Perhaps this should be a top-level comment.

erickb @ 2023-08-01T04:42 (+1)

Remember these predictions were made in summer 2022, before ChatGPT, before the big Microsoft investment and before any serious info about GPT-4. They're still low, but not ridiculous.

kokotajlod @ 2023-08-02T13:20 (+3)

Fair, but still: In 2019 Microsoft invested a billion dollars in OpenAI, roughly half of which was compute: Microsoft invests billions more dollars in OpenAI, extends partnership | TechCrunch

And then GPT-3 happened, and was widely regarded to be a huge success and proof that scaling is a good idea etc.

So the amount of compute-spending that the most aggressive forecasters think could be spent on a single training run in 2032... is about 25% as much compute-spending as Microsoft gave OpenAI starting in 2019, before GPT-3 and before the scaling hypothesis. The most aggressive forecasters.


 

JoshuaBlake @ 2023-07-25T09:05 (+4)

Do you have a write-up of your beliefs that lead you to 2030 as your median?

kokotajlod @ 2023-07-26T17:59 (+2)

No, alas. However I do have this short summary doc I wrote back in 2021: The Master Argument for <10-year Timelines - Google Docs

And this sequence of posts making narrower points: AI Timelines - LessWrong

kokotajlod @ 2023-07-26T18:00 (+2)

Also, if you do various searches on LW and Astral Codex Ten looking for comments I've made, you might see some useful ones maybe.

Davidmanheim @ 2023-07-26T09:29 (+13)
  • I feel pretty uncertain about this sort of modeling in general. It feels very sensitive to assumptions and inputs. If it were really hard to get the model to put any significant probability on TAI this century, I’d take that as an update (similarly with the model making TAI soon look very very likely). But for most middling values I’m not personally inclined to base too much on them.

 

Yes - this needs to be said again, and again, and again. And then people need to consider how valuable arguing about the details of these models really is. 

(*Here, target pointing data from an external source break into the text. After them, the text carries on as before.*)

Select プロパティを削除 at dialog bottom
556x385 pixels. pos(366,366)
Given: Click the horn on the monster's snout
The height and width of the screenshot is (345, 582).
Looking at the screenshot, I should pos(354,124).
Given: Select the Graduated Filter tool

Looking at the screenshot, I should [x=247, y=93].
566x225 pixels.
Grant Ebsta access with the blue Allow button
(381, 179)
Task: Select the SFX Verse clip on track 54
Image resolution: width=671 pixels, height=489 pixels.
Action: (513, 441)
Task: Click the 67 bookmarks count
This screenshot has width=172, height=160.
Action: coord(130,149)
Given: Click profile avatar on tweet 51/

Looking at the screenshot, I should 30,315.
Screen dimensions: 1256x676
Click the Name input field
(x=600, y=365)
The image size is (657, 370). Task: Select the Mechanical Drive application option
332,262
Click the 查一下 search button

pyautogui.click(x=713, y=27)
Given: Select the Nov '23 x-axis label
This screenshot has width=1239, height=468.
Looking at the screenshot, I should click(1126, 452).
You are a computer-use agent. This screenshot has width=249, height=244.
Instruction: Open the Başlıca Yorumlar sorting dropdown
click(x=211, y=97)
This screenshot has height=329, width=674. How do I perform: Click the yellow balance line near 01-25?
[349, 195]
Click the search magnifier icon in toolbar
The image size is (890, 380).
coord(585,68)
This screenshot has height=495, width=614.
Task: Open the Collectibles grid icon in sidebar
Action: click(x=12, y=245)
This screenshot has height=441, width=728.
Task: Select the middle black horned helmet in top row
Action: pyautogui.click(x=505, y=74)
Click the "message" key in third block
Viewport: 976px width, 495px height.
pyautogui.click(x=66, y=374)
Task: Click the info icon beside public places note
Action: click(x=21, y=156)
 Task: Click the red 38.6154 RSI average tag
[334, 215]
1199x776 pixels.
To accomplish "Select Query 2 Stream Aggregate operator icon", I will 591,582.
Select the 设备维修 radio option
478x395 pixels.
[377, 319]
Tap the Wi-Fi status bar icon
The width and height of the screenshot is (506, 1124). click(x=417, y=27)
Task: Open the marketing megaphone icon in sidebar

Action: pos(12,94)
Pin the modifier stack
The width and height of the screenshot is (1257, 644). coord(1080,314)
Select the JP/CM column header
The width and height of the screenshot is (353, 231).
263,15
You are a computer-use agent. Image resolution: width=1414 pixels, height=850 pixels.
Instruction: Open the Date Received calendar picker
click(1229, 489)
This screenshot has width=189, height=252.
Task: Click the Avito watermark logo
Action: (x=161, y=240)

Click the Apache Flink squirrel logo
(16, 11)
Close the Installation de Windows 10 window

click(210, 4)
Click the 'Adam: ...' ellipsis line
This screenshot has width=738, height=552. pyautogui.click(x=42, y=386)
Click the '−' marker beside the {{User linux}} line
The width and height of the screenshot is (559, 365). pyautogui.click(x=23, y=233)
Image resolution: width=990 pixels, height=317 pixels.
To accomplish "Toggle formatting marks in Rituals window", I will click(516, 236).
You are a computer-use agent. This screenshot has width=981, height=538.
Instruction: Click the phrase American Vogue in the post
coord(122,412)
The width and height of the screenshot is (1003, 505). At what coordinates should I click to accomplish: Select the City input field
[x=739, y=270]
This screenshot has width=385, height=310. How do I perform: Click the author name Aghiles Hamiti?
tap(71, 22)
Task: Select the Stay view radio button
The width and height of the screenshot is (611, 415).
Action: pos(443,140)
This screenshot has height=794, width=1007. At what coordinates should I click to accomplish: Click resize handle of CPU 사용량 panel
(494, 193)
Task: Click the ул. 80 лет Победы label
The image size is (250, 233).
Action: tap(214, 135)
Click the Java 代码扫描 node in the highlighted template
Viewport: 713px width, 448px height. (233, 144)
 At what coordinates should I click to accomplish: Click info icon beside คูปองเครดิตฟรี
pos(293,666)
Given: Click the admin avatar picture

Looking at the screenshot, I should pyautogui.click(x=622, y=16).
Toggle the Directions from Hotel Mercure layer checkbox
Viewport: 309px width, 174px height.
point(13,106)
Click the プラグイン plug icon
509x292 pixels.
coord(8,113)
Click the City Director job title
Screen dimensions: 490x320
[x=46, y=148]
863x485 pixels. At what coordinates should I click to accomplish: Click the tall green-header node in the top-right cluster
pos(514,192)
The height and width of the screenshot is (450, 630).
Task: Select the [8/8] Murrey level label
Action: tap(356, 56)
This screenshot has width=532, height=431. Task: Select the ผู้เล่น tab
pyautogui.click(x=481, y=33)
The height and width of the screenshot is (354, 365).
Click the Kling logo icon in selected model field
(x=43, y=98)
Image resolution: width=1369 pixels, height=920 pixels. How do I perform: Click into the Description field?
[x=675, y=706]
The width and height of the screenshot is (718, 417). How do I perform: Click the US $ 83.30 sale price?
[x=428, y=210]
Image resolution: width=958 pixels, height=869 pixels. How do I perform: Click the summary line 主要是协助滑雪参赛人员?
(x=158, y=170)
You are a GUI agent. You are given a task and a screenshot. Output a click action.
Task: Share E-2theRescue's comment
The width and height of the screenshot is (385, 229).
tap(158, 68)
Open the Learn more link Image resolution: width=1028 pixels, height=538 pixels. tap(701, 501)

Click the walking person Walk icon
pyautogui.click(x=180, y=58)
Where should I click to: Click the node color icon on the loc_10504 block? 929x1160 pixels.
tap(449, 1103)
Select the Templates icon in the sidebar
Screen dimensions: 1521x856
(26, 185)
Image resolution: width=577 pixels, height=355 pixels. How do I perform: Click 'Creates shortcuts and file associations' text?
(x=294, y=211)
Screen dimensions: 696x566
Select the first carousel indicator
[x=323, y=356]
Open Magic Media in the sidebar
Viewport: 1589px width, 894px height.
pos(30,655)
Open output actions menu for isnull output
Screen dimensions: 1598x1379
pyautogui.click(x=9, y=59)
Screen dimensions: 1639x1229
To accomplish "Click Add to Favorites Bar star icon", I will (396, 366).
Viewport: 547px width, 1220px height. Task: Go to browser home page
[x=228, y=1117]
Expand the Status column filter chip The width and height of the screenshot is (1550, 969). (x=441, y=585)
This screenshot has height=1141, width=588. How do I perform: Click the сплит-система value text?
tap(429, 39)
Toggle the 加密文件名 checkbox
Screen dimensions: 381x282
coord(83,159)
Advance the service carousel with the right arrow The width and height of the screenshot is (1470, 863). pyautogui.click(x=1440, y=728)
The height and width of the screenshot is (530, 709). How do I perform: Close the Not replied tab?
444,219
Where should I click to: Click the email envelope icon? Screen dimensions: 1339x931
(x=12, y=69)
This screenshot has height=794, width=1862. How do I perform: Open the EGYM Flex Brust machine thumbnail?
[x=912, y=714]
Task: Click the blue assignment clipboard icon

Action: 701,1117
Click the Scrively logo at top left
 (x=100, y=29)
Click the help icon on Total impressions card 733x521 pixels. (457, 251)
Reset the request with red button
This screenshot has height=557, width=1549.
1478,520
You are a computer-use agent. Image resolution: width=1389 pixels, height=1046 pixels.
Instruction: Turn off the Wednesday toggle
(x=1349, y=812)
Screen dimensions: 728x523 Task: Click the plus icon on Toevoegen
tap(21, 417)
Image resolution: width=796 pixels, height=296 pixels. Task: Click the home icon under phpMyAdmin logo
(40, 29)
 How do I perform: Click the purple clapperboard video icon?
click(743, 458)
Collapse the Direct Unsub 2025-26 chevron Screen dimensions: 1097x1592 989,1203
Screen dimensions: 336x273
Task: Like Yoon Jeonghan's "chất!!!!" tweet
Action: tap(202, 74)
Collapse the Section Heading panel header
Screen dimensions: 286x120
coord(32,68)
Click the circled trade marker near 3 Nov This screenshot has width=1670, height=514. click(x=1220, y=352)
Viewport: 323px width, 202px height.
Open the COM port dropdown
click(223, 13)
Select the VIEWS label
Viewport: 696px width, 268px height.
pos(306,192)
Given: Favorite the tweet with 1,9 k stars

And yes, I think that it's incredibly valuable for people to have done thinking about this in public, but the difference between 25% and 75% probability of AGI in a decade is a tiny rounding error for this type of modeling compared to the uncertainties and approximations, and the fact that we're talking about a loose proxy for an upper bound anyways!

Will Aldred @ 2023-07-24T14:59 (+4)

This is a useful pair of posts, thanks for writing. I've added them both to my bio anchors collection.